Online Newsletter

APRIL / MAY 2002

edition11

From Davis & Associates (Strategic Marketing)
www.davismarketing.com.au

Dear

Welcome to our newsletter for April-May 2002.

Please forward this newsletter on to colleagues and friends who may also find it of interest.

As always, we want to ensure your continued interest in receiving our newsletter ­ so if you wish to unsubscribe, please email us at:
info@davismarketing.com.au

Best Regards

Dianne Davis
Principal and Managing Director

In this edition:

Item 1:
Marketing and Human Resources - The Importance of Working Together

Item 2:
CRM - Key Learnings and Success Factors

Item 3:
New Business Wins

Item 4:
In The News / On the Hustings


Item 1: Marketing and Human Resources - The Importance of Working Together

Traditionally, Marketing and Human Resources (now variously called People and Performance, People Capital and People Enablement) have tended to work separately from each other - operating essentially within corporate functional silos and only interfacing in any significant way during the performance appraisal process or when there are hiring / firing / counselling issues.

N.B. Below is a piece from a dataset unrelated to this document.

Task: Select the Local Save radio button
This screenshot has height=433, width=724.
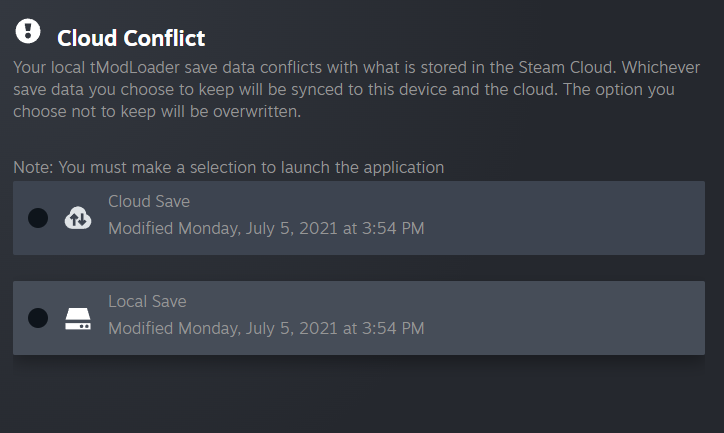Action: point(38,318)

Marketing and HR - in a de facto sense - have even been required to competed with each other, as Finance routinely pruned funds and resources from "support" functions during the annual budget review process.

However, this is changing quickly and radically with the recognition that key business strategies - with organisation-wide impact - such as CRM and employer brand are more about creating the right culture and attracting, retaining and rewarding the right people, than they are necessarily about technology and corporate identity.

Here the nexus between Marketing and HR becomes compelling.

As companies increasingly implement "employer brand" positioning and strategies, marketers must work with HR professionals in their brand planning and thinking from the very beginning -indeed, getting the internal brand culture right first is critical before any external brand activities; equally, HR needs to ensure that the programs and activities focused on sustaining an "employer of choice" positioning interface with the organisation's external brand strategy.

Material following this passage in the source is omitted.